Web 3.0 to Cryptocurrency and Blockchain 

The Web 3.0 network operates on a decentralized protocol (the basic block of Blockchain and cryptocurrency technologies), so we can expect strong convergence and symbiotic relationships between these three technologies and other fields. These are integrated, and automated by smart contracts, from microtransactions in Africa, censorship-resistant P2P data file storage, and sharing with applications such as Filecoin to corporate behavior and operations business. 

The evolution of Web 3.0 Technology 

Web 3.0 is supposed to be an upgrade to its precursors: web 1.0 and 2.0, and it's proposed to be generated out of these natural evolutions of older-generation web tools combined with cutting-edge technologies like AI and Blockchain, as well as the interconnection between users and increasing internet usage. 

Web 1.0, also known as the Static Web, was the first and most reliable Internet in the 1990s,  even though it only offers partial information with little or no user interaction. Back in  those days, creating user pages or even commenting on articles wasn't that possible. 

However, Web 2.0, also known as the Social Web, made the Internet a lot more interactive,  and that that's all thanks to improvements in the web technologies like JavaScript, HTML5,  etc., which permitted startups to build interactive web platforms such as Facebook,  Wikipedia, YouTube, etc. 

This opened the opportunity for both social networks and user-generated content production to show off since information can now be disseminated and shared between diverse platforms and applications. 

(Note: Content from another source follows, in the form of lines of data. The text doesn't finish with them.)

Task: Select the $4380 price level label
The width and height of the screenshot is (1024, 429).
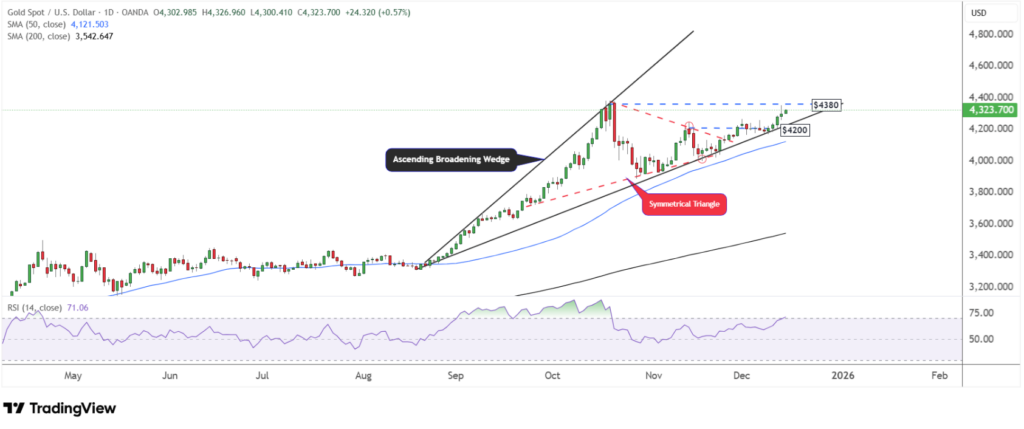Action: (825, 104)
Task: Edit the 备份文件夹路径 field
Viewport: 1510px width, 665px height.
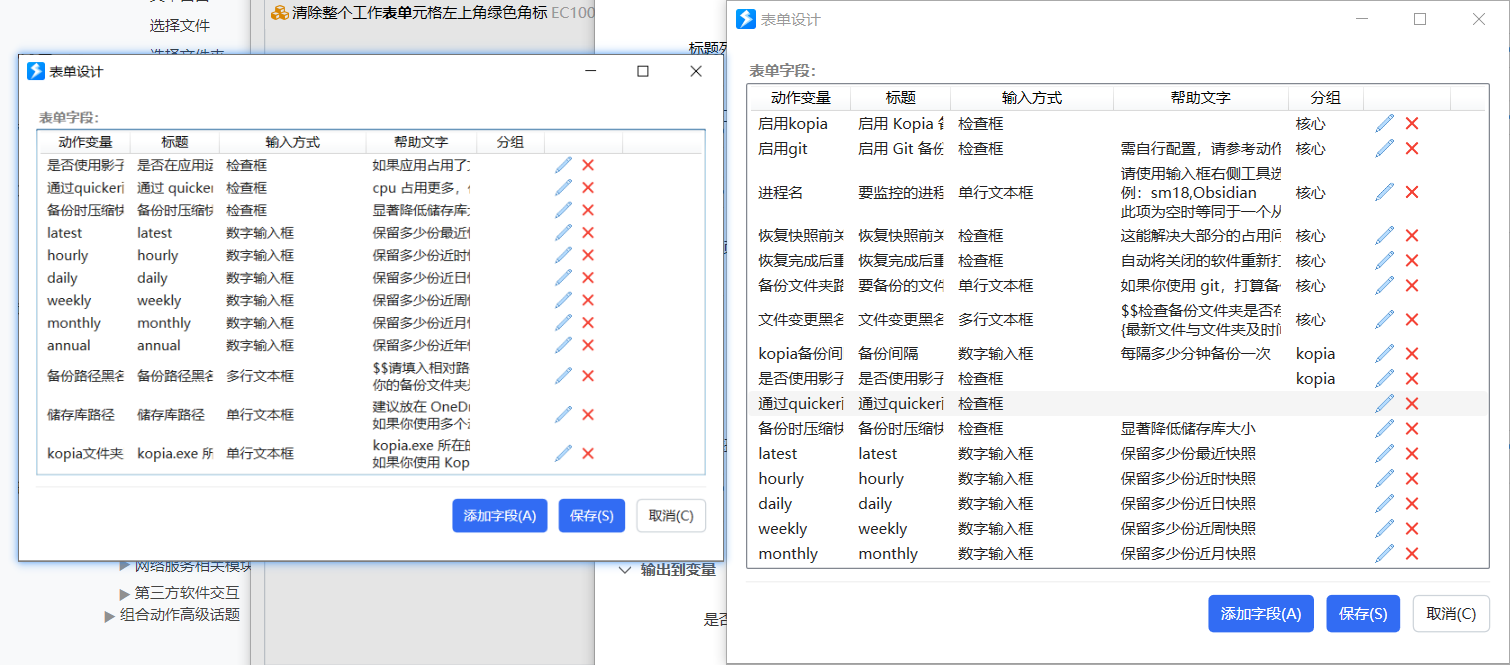Action: click(1384, 285)
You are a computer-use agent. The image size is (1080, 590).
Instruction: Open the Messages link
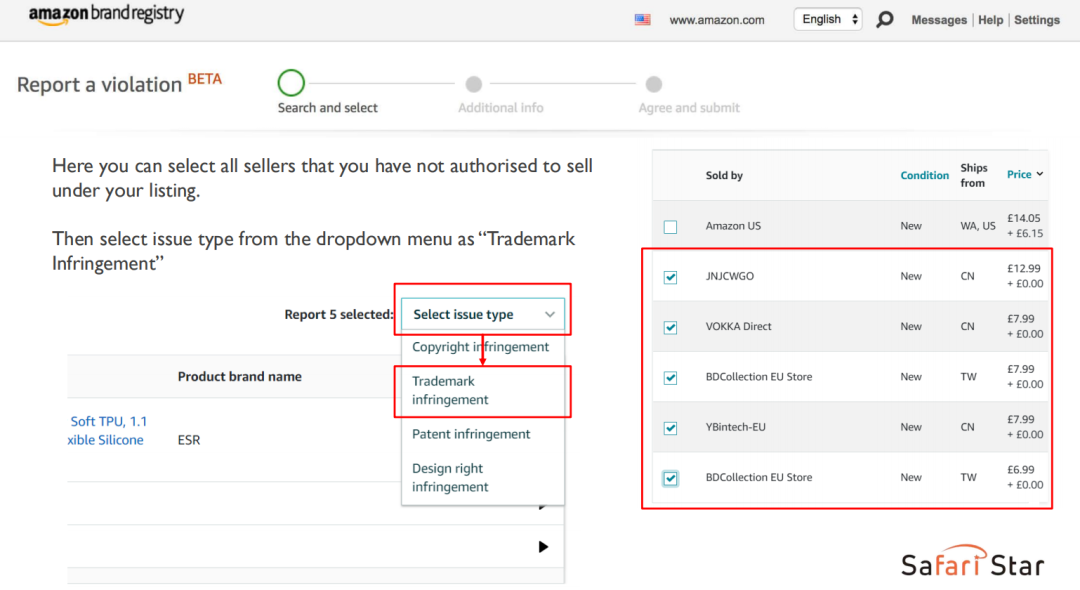939,20
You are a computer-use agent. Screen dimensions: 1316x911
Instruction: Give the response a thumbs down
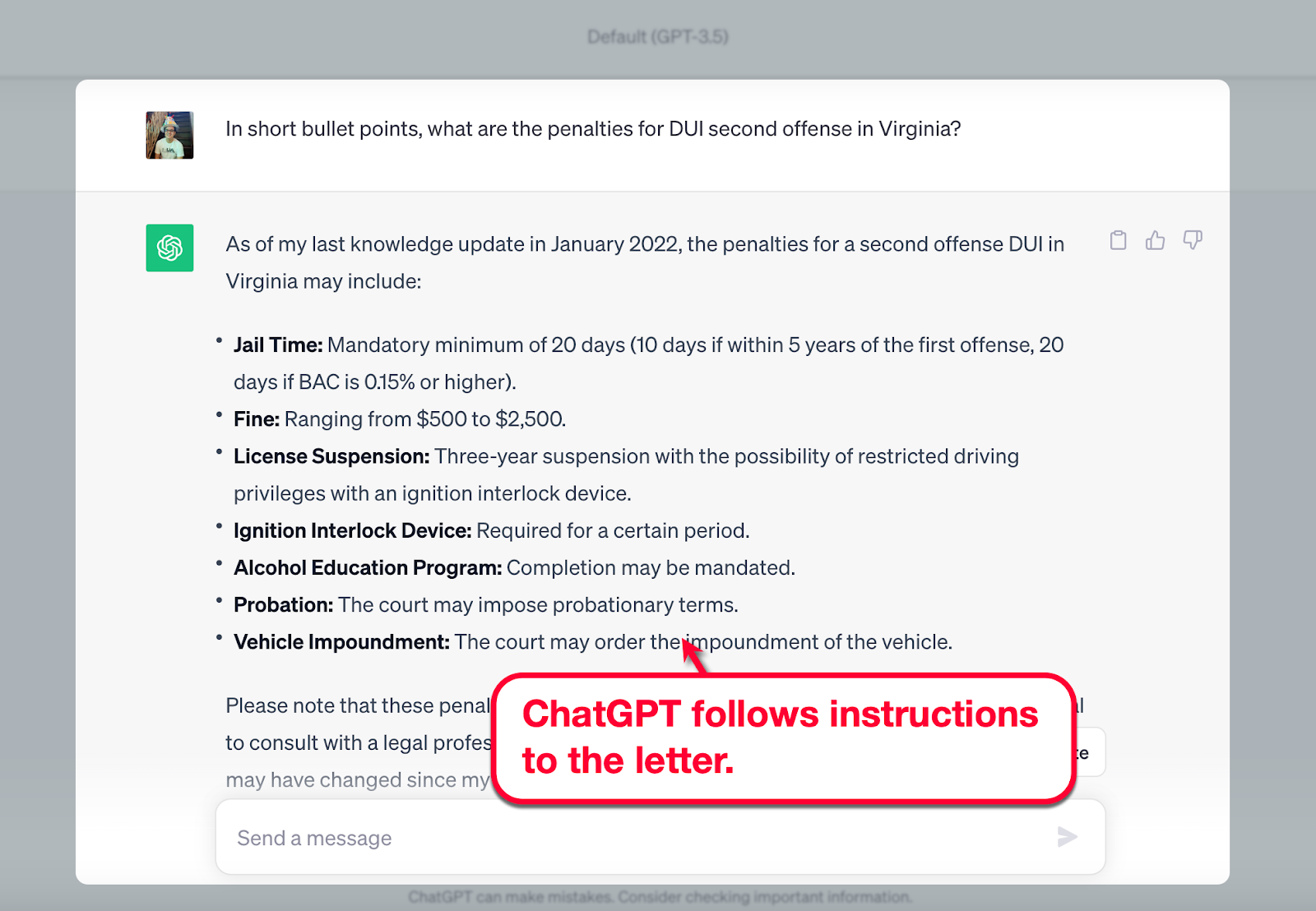(x=1192, y=240)
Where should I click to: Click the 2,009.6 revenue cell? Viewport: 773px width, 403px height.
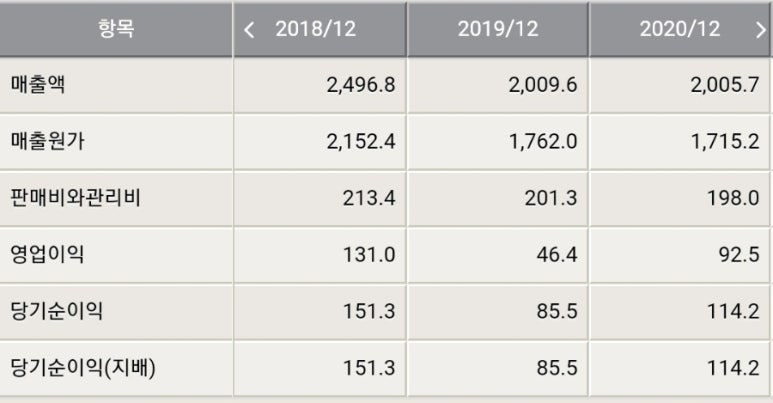pyautogui.click(x=498, y=85)
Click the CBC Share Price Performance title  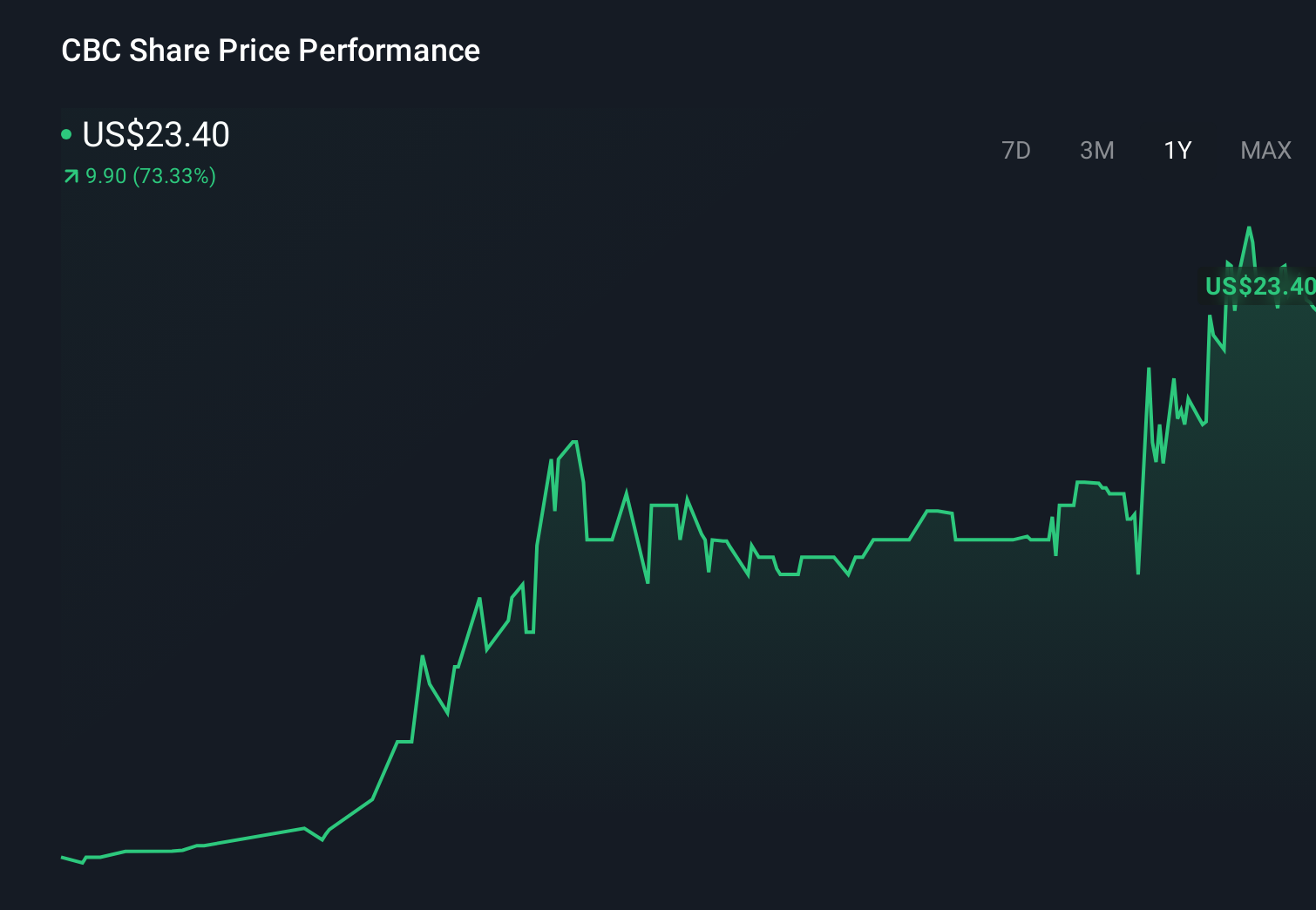point(270,51)
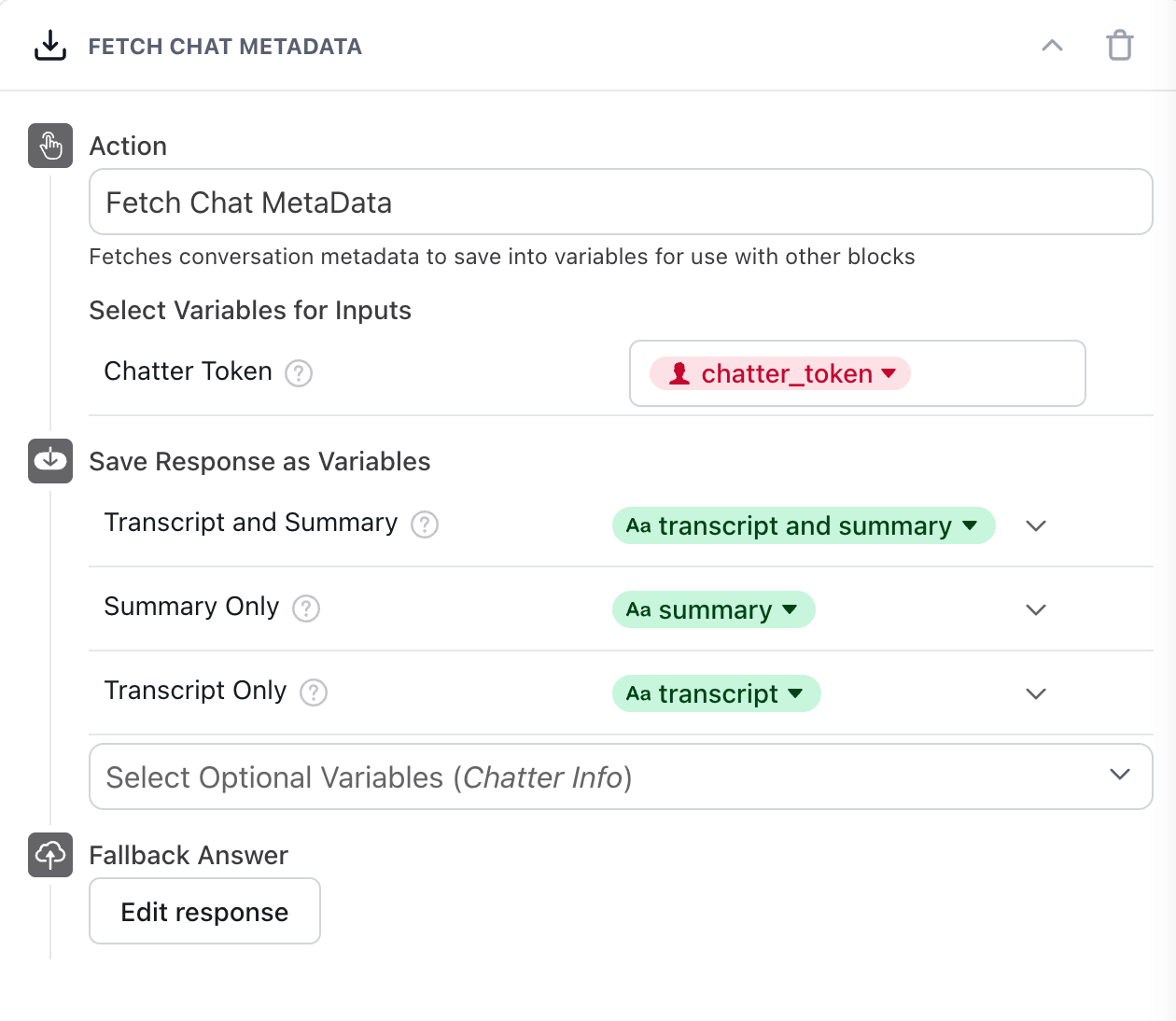The width and height of the screenshot is (1176, 1021).
Task: Click the Fetch Chat MetaData name field
Action: 620,202
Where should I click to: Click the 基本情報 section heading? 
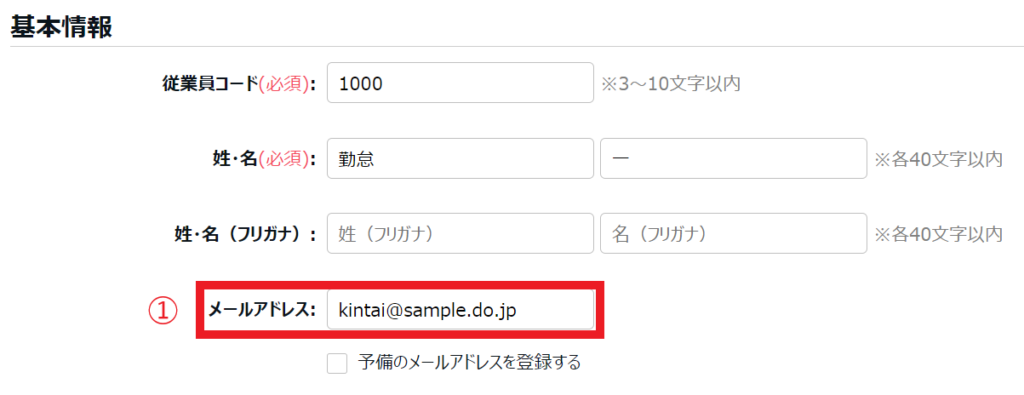[61, 27]
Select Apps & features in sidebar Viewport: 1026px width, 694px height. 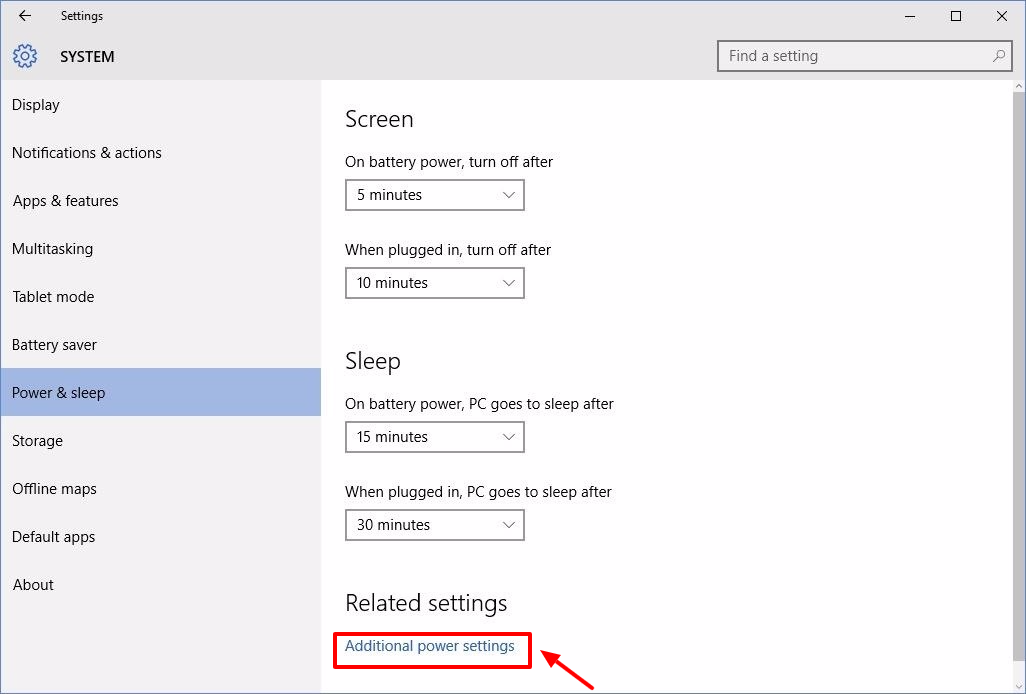[x=65, y=201]
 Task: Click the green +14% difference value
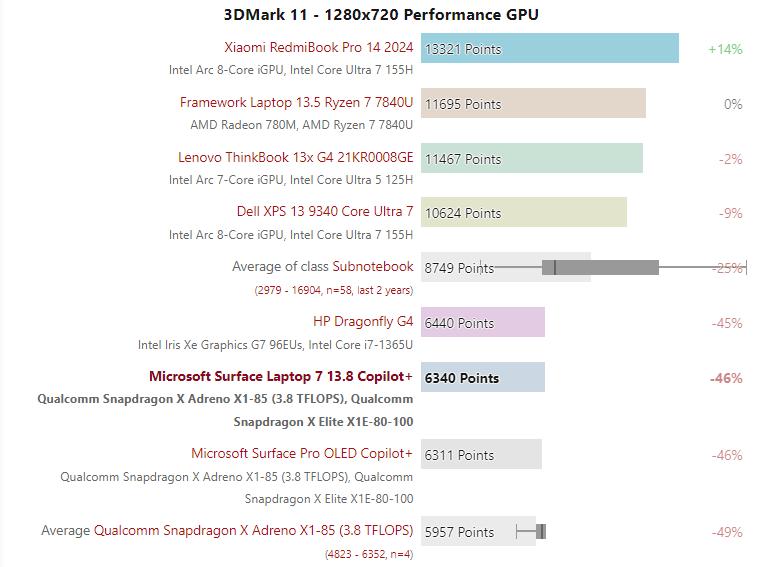[725, 48]
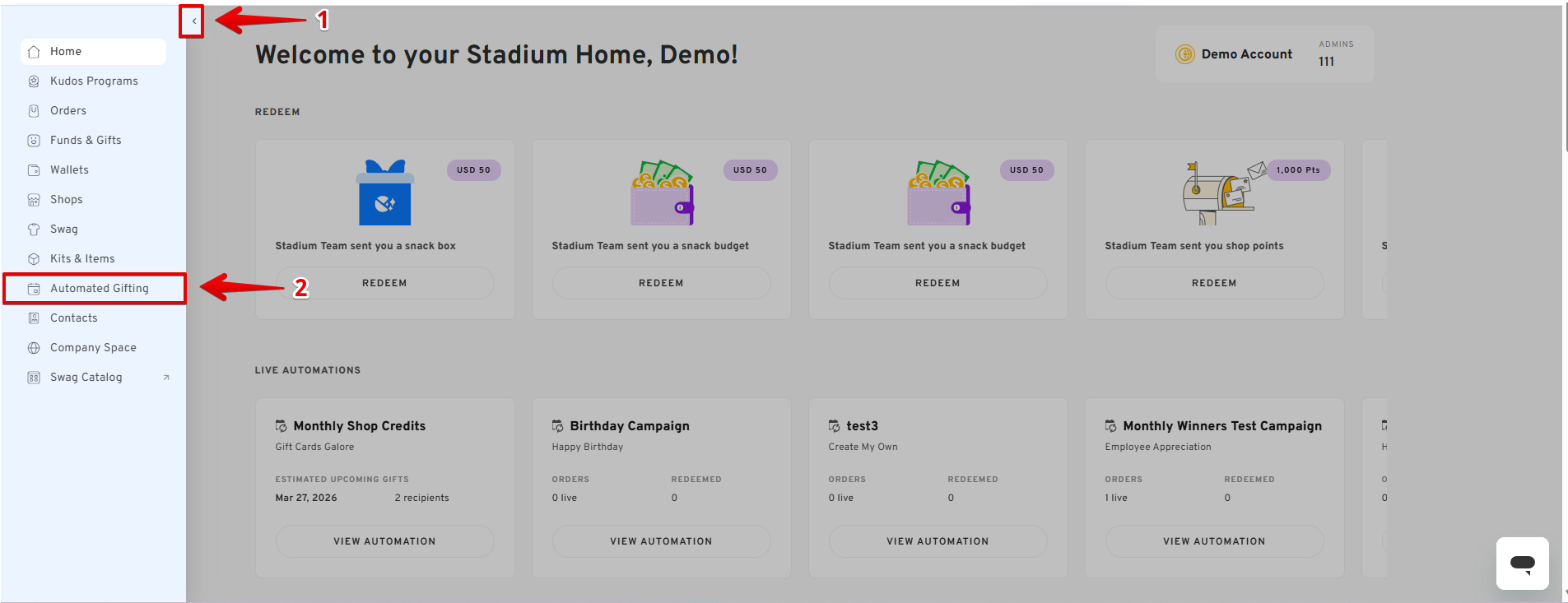
Task: Go to Contacts in the sidebar
Action: [x=73, y=318]
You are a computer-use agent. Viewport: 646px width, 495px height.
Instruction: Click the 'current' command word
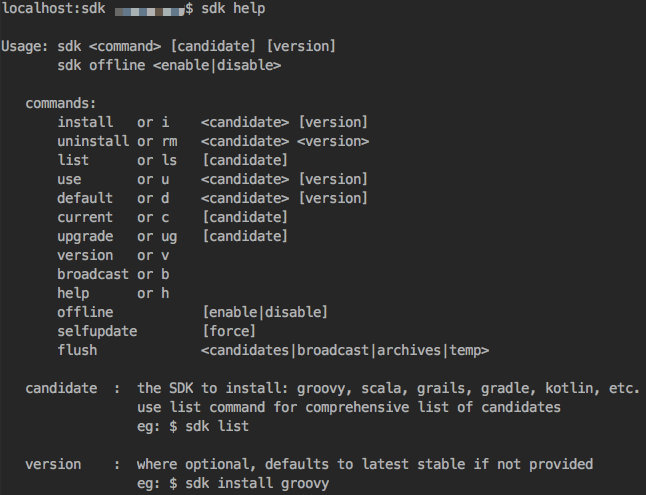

Web 3.0 is the next step in the evolution of the Web to make the Internet smarter and process information with human-like intelligence through the power of AI systems that can  run innovative programs to assist users. 

Tim Berners Lee stated that the Semantic Web needs to connect "automatically" to systems,  people, and home devices. Both humans and machines will be involved in content creation  and decision-making. This allows you to create highly customized content intelligently and  deliver it directly to each Internet user. 

What are the features of Web 3.0? 

To understand Web 3.0, we need first to take a look at its four key features: • Ubiquity 

• Semantic Web 

• Artificial Intelligence 

• 3D Graphics 


Ubiquity means being or able to be anywhere, especially simultaneously. In other words, it's Omni Present. Because of this, we can say Web 2.0 is already Omnipresent, looking at

the fact that Facebook users can take and share photos immediately, and anyone can access  their social media platform wherever they are. 

But, Web 3.0 goes one step further by giving anyone access to the Internet anytime, anywhere. At some point, devices connected to the Internet will lose focus on computers and smartphones like Web 2.0. This is because IoT (Internet of Things) technology creates  many new smart devices. 

Semantic Web 

Semantic is the study of relationships between words. Therefore, according to Berners Lee,  the Semantic Web allows computers to analyze vast amounts of data from the Web, such  as content, transactions, and person-to-person connections. 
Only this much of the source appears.